Fonte:
____
Consigo entender a diferença entre "Governo de São Paulo" e "governo de São Paulo". O primeiro seria um nome próprio por indicar O (artigo definido) Governo de São Paulo, a instituição específica chamada "Governo de São Paulo". Já o "governo de São Paulo" não diz respeito a uma instituição consolidada específica, senão a algo genérico de existência provável.

O Brasil não tem uma instituição chamada "Parlamento", como certos países, mas tem um "parlamento" dividido em duas câmaras.

Meu raciocínio está correto? Se sim, devo confessar que ainda não consigo decidir plenamente por um caminho a seguir na escrita. Numa prova de vestibular seriam aceitas duas formas? Peço desculpas se lhe parecer um pouco limitado no raciocínio...


----------



## machadinho

meencantesp said:


> Consigo entender a diferença entre "Governo de São Paulo" e "governo de São Paulo". O primeiro seria um nome próprio por indicar O (artigo definido) Governo de São Paulo, a instituição específica chamada "Governo de São Paulo". Já o "governo de São Paulo" não diz respeito a uma instituição consolidada específica, senão a algo genérico de existência provável.


Isso.  O nome próprio 'o Governo de São Paulo' é como uma etiqueta que pregamos numa coisa, num determinado mandato, numa determinada instituição política existente, para falarmos dela e somente dela, por exemplo, para falarmos do atual governo liderado hoje pelo Doria. A etiqueta pode ser boa ou ruim, não importa, contanto que esteja colada no objeto. Poderíamos usar outras etiquetas também, tanto faz. Usamos essa por conveniência e decoro.

Já a descrição definida 'o governo de São Paulo' funciona de modo diferente: ela nos permite falar de um único objeto qualquer que satisfaça duas condições: (i) a de ser um governo, e (ii) de São Paulo. O governo Doria _por acaso_ satisfaz essas condições, mas qualquer outro governo que ora vigorasse as satisfaria também.

A etiqueta alcança o governo Doria _diretamente,_ sem satisfação de condições; a descrição o alcança _indiretamente,_ via satisfação de condições. Quem entende essa distinção entre nomes e descrições não vê contradição alguma em se afirmar, ao mesmo tempo, que:

O Governo de São Paulo é ridículo mas o governo de São Paulo não.​
O nome próprio não descreve o objeto do qual ele é um nome. Assim como 'Maria' não diz absolutamente nada sobre a Maria, a expressão 'a República Democrática da China' é tão somente um nome próprio, que _se refere a_ um estado político na China, mas não o descreve, pois a China não era uma república e muito menos era democrática, mas ela ainda assim se chamava 'República Democrática'. O exemplo clássico na literatura é o nome do Sacro Império Romano, que não era sacro, nem romano e muito menos um império.
____
Trabalho pedido:
a – Na discussão sobre "Governo de São Paulo", qual nome é apontado como o exemplo clássico na literatura de um nome próprio que não descreve o objeto?
b – Continue a discussão sobre "Governo de São Paulo" a partir da última frase apresentada.

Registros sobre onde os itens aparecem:
____
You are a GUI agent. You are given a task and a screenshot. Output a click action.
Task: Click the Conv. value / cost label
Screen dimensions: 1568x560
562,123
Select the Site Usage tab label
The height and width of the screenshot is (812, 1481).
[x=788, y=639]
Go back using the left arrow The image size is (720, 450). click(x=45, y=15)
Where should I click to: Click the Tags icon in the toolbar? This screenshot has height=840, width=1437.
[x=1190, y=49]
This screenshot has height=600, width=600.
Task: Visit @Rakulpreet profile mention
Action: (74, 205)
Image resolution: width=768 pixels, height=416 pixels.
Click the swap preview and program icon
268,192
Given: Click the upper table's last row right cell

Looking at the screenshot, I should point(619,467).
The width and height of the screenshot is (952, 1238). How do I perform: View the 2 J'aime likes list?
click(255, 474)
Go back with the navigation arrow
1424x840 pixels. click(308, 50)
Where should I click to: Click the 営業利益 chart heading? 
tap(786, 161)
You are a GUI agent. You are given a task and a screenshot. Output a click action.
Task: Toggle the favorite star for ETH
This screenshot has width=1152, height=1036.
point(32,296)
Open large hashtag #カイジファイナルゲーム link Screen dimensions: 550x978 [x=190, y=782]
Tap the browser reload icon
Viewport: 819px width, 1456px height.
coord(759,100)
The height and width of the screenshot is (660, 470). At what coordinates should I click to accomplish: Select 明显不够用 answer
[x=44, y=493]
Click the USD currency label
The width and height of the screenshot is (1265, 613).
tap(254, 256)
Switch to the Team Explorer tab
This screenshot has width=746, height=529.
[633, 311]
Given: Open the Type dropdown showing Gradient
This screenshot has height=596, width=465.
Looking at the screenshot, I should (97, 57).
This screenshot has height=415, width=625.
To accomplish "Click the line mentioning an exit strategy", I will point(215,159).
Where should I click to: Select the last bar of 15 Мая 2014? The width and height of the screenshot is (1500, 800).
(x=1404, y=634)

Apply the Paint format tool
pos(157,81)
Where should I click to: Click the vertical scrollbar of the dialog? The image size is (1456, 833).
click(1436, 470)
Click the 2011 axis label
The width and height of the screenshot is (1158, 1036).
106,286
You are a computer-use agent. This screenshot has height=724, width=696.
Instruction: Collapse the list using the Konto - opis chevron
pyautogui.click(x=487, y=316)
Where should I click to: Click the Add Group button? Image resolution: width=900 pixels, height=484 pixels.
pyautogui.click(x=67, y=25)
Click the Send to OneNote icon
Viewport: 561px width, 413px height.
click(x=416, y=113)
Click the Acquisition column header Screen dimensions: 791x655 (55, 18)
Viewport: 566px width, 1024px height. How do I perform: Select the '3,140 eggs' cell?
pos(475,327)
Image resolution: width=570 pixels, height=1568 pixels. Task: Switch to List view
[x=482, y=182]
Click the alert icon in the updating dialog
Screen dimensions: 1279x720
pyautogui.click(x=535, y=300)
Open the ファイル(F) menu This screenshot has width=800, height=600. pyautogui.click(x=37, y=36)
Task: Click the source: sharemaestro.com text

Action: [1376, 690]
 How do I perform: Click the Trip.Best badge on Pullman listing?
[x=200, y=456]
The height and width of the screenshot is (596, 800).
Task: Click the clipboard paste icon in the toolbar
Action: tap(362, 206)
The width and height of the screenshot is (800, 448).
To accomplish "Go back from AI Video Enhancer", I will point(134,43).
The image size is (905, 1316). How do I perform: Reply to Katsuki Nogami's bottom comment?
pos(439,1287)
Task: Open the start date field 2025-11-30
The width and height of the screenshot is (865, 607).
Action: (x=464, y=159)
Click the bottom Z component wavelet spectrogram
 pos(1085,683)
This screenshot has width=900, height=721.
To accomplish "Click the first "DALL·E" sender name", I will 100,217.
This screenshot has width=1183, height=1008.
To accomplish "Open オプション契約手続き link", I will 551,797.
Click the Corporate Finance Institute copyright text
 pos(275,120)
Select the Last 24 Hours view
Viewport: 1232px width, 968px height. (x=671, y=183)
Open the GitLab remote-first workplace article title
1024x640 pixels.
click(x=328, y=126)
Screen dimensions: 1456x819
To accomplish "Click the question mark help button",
____
Respostas em ordem:
a – O nome do Sacro Império Romano, que não era sacro, nem romano e muito menos um império.

b –
meencantesp said:


> O Brasil não tem uma instituição chamada "Parlamento", como certos países, mas tem um "parlamento" dividido em duas câmaras.


Perfeito.  O nosso parlamento se chama 'Congresso'. O congresso britânico se chama 'Parlamento'. Que uma instituição dê a si o nome de 'Congresso Nacional' não basta para que essa instituição seja, de fato, um congresso nacional. É preciso algo mais, a saber, que ela seja um congresso e que seja nacional.



meencantesp said:


> Meu raciocínio está correto? Se sim, devo confessar que ainda não consigo decidir plenamente por um caminho a seguir na escrita. Numa prova de vestibular seriam aceitas duas formas? Peço desculpas se lhe parecer um pouco limitado no raciocínio...


Não tem nada de limitado. O que estou tentando incutir em você é _confiança_ em si próprio em matéria de língua portuguesa. Regrinhas não só não funcionam sem exceções como não estimulam o nosso senso ou intuição linguística. Todo mundo tem esse senso. Mas é como um músculo. Necessita ser exercitado para funcionar bem.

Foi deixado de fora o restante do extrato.